Many tools were good at some of the criteria, but none combined all of them. For instance, while some editors would let you write complex mappings, they didn’t visualize data or let you efficiently search. And this became a key motivation for us to create Ontopic Studio.
In this post, we will first give a brief overview of the main approaches adopted by mapping editors, and then you will read about the main things we consider as essential when choosing a mapping editor.
Main approaches followed by mapping editors
I group the mapping editors into the following categories:
- Text editors
- Domain specific languages
- Visual editors
- Form-based editors
Text editors and domain-specific languages
Text editors are the most commonly used.
Users can directly edit the text representation of a mapping language, which can be R2RML or RML, or, most of the time, a syntactic variant of them.
Examples are the Ontop Protégé plugin with the native Ontop format (which was used during my tutorial), the YARRRML editor Matey, and Stardog Studio with the Stardog Native Syntax 2 format (SMS2).
One step further from using a custom mapping language is creating a dedicated Domain Specific Language (DSL). A DSL gives more guidance from the code editor through a more suggestive and precise autocompletion.
The Expressive RDF mapping from Zazuko is the best representative of this category that I know.
And then, there are the two categories that are part of the low-code/no-code movement. The no-code movement aims to minimize the exposure to “code,” which relates to mapping syntax and SQL queries in our context.
Low-code/no-code: visual and form-based editors
Visual editors let users add classes as nodes in a graph diagram and properties as node attributes or edges between the nodes.
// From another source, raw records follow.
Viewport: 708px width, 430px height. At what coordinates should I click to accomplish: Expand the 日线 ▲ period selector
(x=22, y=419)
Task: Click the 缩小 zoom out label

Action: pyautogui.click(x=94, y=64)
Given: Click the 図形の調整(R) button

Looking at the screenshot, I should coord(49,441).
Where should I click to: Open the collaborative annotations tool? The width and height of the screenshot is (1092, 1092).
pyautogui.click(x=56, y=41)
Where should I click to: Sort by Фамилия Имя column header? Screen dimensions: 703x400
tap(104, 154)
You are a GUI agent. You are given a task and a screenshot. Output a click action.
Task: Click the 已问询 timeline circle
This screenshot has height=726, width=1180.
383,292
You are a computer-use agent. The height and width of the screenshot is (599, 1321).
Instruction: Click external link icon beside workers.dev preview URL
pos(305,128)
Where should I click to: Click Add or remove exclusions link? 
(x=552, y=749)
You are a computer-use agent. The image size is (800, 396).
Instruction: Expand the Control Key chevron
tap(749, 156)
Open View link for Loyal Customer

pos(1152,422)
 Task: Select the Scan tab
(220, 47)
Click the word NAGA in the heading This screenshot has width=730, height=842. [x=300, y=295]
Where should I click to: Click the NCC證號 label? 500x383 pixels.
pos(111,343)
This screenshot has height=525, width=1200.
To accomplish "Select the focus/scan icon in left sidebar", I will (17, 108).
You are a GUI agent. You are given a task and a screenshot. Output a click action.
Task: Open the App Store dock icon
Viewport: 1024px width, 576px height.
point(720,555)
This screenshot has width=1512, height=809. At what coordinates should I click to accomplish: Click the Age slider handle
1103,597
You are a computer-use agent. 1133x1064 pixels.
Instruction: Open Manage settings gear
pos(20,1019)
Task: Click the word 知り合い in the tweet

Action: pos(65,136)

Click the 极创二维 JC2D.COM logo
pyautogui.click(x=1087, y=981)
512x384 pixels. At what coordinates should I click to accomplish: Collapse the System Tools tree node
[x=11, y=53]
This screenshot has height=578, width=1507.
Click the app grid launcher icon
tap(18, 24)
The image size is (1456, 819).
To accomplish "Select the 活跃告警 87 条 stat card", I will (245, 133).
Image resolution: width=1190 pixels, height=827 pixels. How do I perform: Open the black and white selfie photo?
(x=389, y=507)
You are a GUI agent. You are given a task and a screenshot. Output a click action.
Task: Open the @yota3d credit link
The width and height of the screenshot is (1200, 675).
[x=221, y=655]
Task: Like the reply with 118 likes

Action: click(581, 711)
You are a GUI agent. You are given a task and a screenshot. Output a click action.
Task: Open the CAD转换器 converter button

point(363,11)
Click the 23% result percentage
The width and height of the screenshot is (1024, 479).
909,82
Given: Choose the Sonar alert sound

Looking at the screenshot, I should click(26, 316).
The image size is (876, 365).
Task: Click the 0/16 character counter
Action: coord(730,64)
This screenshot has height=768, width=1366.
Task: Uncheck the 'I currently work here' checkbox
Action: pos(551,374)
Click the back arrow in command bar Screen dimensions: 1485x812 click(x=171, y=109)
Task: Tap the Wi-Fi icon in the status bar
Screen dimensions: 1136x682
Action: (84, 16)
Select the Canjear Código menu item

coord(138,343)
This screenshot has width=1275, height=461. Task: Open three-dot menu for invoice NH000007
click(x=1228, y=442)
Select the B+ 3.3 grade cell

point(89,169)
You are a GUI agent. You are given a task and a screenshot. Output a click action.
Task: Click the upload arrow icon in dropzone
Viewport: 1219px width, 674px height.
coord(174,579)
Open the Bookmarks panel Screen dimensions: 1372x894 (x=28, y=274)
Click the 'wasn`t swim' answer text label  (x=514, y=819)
Database relations or SQL queries are then attached to the node's attributes and edges to specify the mapping.
Examples of this category include RMLEditor, Stardog Designer and Gra.fo
Finally, with form-based editors, users specify their mapping entries using forms, where they can select values like classes, properties, database relations, and columns in menus.
Tools in this category include Eccenca Corporate Memory and Ontopic Studio.
Important things to consider when choosing a mapping editor
Keeping the technicalities as low as possible
It is critical to avoid distraction when mapping data. Technicalities too often distract people from what is important.
You should aim at having the most productive interaction with subject matter experts to let their hard-learned knowledge bring value to the knowledge graph.
This is where attention should go. This requires a particular mode of thinking, which is, in my experience, very different from the one needed for handling the technicalities with all the rigorousness they require.
Here are three essential directions for reducing exposure to technicalities:
Minimize the need to learn a mapping syntax
Minimize the need to learn a mapping syntax. R2RML is great for interoperability but, in my opinion, it is not something you want to expose mapping designers directly to, as it is verbose and not so easy to teach.
As a response, many dialects exist to make it simpler, but they still require substantial learning. Auto-completion offered by domain-specific languages alleviates the learning effort, but the best options in my view are low-code/no-code approaches which simply hide the mapping syntax.
Avoid writing column and table names manually
Typing column and table names manually while respecting the quoting conventions of the underlying system has been proven very error-prone and slows down the mapping construction process, especially when one needs to use an external tool (like a database explorer) to find these names.
It is something at which domain-specific languages and low-code/no-code approaches help.
Avoid writing SQL queries
SQL queries are used in the mapping to connect the data in the sources and transform it, usually for data cleaning purposes.
This is a clearly technical task requiring both attention and training. Also, SQL queries are often designed in an external tool, leading to a poorly integrated experience.
But one of the hardest lessons my team and I learned when supporting the Ontop community is that many mapping designers are confused about the role of SQL queries in mappings and tend to make them unnecessarily complex.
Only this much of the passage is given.